==== Information shown

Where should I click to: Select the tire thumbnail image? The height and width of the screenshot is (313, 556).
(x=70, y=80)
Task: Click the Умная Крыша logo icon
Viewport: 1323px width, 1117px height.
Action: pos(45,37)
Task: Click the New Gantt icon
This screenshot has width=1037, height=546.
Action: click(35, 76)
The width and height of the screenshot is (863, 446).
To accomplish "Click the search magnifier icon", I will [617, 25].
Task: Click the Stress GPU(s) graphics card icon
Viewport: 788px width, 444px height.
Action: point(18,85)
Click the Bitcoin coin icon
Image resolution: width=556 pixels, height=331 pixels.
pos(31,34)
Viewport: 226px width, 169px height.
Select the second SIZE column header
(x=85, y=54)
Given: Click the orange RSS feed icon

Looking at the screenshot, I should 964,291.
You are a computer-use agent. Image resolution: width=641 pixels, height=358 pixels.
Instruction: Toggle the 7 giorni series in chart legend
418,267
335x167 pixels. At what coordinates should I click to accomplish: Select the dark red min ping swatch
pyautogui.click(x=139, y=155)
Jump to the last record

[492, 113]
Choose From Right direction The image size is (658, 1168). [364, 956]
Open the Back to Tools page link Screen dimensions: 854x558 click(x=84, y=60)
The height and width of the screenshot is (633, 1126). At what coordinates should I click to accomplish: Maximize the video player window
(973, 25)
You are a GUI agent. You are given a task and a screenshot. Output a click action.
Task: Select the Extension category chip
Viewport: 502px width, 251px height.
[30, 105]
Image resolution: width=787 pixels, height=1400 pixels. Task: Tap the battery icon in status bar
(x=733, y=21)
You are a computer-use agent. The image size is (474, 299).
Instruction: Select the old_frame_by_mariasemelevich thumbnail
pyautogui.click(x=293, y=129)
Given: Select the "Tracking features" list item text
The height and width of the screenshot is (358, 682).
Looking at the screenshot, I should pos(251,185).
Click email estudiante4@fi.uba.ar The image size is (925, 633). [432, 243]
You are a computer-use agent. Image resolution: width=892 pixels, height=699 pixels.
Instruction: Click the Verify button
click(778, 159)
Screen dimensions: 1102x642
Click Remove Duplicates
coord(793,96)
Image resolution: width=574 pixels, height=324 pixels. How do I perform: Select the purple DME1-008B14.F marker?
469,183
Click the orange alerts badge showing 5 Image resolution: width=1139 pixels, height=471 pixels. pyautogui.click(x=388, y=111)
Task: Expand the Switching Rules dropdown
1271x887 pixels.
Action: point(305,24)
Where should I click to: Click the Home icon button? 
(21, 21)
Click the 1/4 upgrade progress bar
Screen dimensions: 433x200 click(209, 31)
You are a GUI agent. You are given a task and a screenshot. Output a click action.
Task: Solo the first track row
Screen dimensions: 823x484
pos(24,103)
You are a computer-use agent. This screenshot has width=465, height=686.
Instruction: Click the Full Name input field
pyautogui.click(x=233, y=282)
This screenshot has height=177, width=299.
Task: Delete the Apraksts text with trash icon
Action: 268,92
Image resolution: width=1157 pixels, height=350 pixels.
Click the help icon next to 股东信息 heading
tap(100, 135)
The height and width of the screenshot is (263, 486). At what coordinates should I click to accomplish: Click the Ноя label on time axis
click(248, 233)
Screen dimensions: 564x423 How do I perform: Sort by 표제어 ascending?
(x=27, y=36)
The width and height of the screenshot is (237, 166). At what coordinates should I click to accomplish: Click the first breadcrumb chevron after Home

========

All that belongs in the answer is the lines from the start of the entries above through the line containing "Given: Select the", each given exactly.

Where should I click to: Select the tire thumbnail image? The height and width of the screenshot is (313, 556).
(x=70, y=80)
Task: Click the Умная Крыша logo icon
Viewport: 1323px width, 1117px height.
Action: pos(45,37)
Task: Click the New Gantt icon
This screenshot has width=1037, height=546.
Action: click(35, 76)
The width and height of the screenshot is (863, 446).
To accomplish "Click the search magnifier icon", I will [617, 25].
Task: Click the Stress GPU(s) graphics card icon
Viewport: 788px width, 444px height.
Action: point(18,85)
Click the Bitcoin coin icon
Image resolution: width=556 pixels, height=331 pixels.
pos(31,34)
Viewport: 226px width, 169px height.
Select the second SIZE column header
(x=85, y=54)
Given: Click the orange RSS feed icon

Looking at the screenshot, I should 964,291.
You are a computer-use agent. Image resolution: width=641 pixels, height=358 pixels.
Instruction: Toggle the 7 giorni series in chart legend
418,267
335x167 pixels. At what coordinates should I click to accomplish: Select the dark red min ping swatch
pyautogui.click(x=139, y=155)
Jump to the last record

[492, 113]
Choose From Right direction The image size is (658, 1168). [364, 956]
Open the Back to Tools page link Screen dimensions: 854x558 click(x=84, y=60)
The height and width of the screenshot is (633, 1126). At what coordinates should I click to accomplish: Maximize the video player window
(973, 25)
You are a GUI agent. You are given a task and a screenshot. Output a click action.
Task: Select the Extension category chip
Viewport: 502px width, 251px height.
[30, 105]
Image resolution: width=787 pixels, height=1400 pixels. Task: Tap the battery icon in status bar
(x=733, y=21)
You are a computer-use agent. The image size is (474, 299).
Instruction: Select the old_frame_by_mariasemelevich thumbnail
pyautogui.click(x=293, y=129)
Given: Select the "Tracking features" list item text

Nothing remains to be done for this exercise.